Погромщики остановились у подземных переходов через железную дорогу и не пошли дальше, иначе эти фабрики — весь квартал фабричных зданий — представляли бы собой груду обгоревших развалин, как Уэст-Маркет-стрит, начинающаяся позади «Ньюарк-Мэйд».
Когда-то отец просвещал его: «Песчаник и кирпич. Здесь в свое время был этот бизнес, наверняка жирный. Песчаник добывали прямо в здешнем карьере. Знаешь, где? У Белвилла, вверх по реке. В этом городе все есть. Парень, что продавал ньюаркский песчаник и кирпич, уж точно был при денежках».
Утром по субботам отец, взяв с собой Шведа, объезжал итальянцев-надомников на Даун-Нек и забирал готовые перчатки. Из машины, трясущейся по кирпичным мостовым мимо одного за другим бедняцких домиков, всю дорогу можно было видеть высокий железнодорожный виадук; изредка он пропадал за каким-нибудь массивным строением, но никогда совсем не уходил из поля зрения.

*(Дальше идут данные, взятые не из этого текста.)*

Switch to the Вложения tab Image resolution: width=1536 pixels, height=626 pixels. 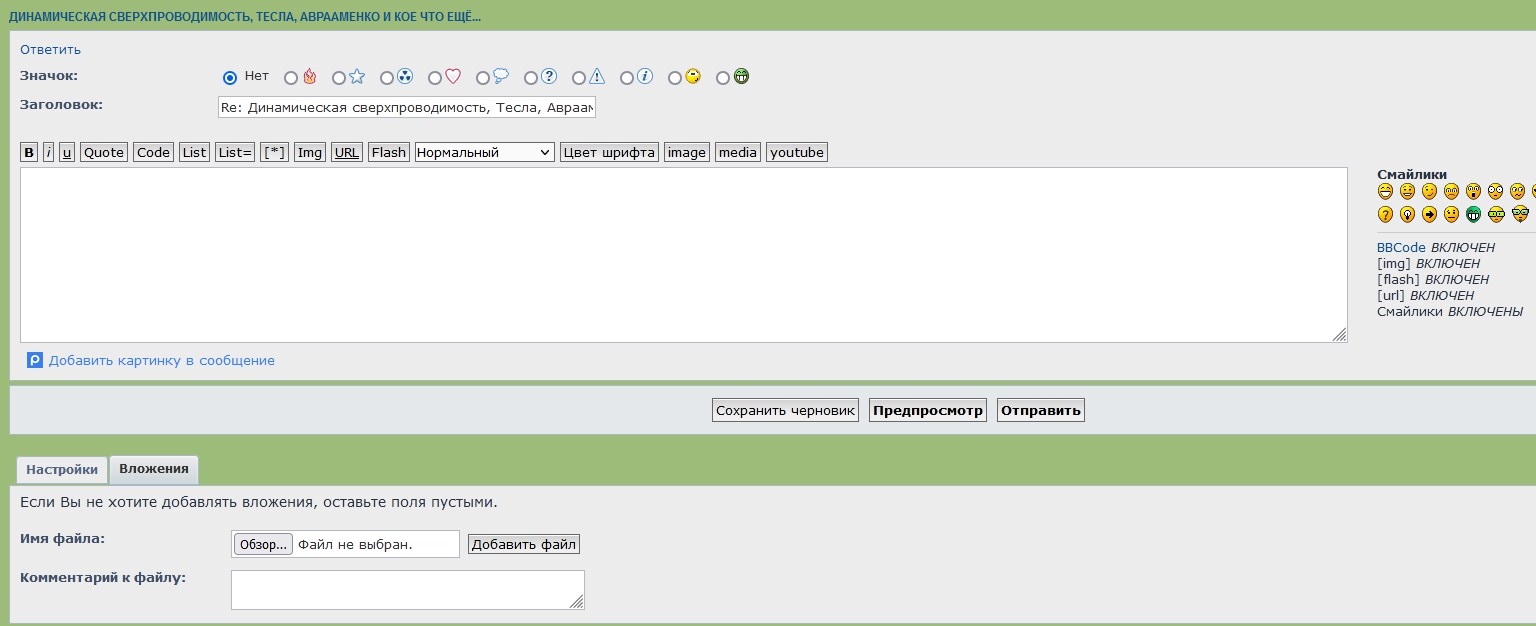153,469
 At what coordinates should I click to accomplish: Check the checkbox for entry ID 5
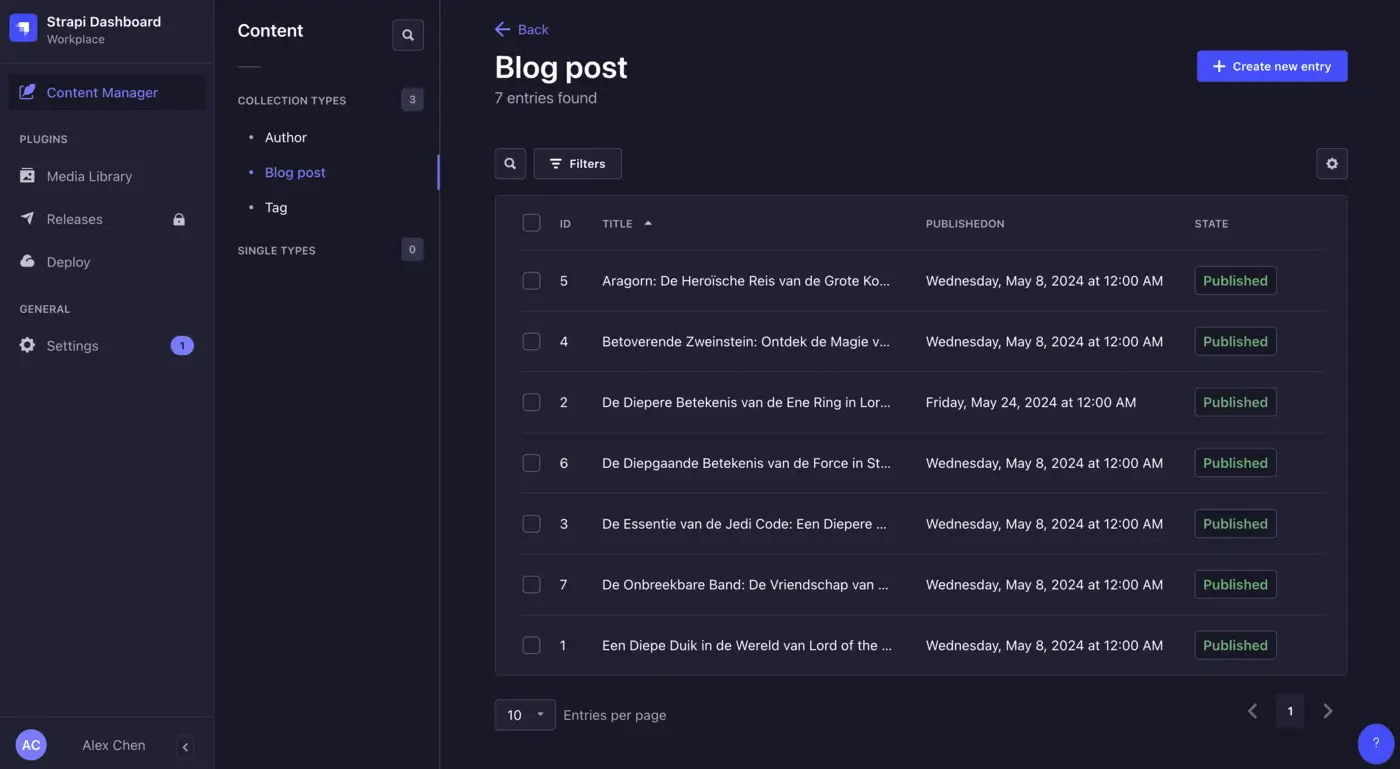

Швед впервые столкнулся с рукотворной громадиной, которая умельчает своего творца, превращает в карлика; поначалу ему — ребенку, уже тогда восприимчивому ко всему окружающему, уже готовому вобрать его в себя и в которое он сам согласен был безропотно влиться, — было страшно. Ему шесть-семь лет. Может быть, пять, может быть, Джерри тогда еще не родился. Из-за этих глыб, рядом с которыми он чувствовал себя лилипутом, город, и так казавшийся ему огромным, вырастал еще выше. Путепровод — словно линия горизонта, построенного человеческими руками, резаная рана поперек туловища гигантского города; мальчик трепетал, когда они с отцом приближались к виадуку, — ему казалось, что они входят в мир теней, в ад: так железная дорога отвечала на дерзкое стремление людей взметнуть рельсы над улицами, чтобы избавиться от их пересечения на земле и покончить со столкновениями поездов и автомобилей, чреватыми человеческими мясорубками. «Песчаник и кирпич, — благоговейно говорил отец. — С таким бизнесом этому парню уже можно было ни о чем больше не беспокоиться».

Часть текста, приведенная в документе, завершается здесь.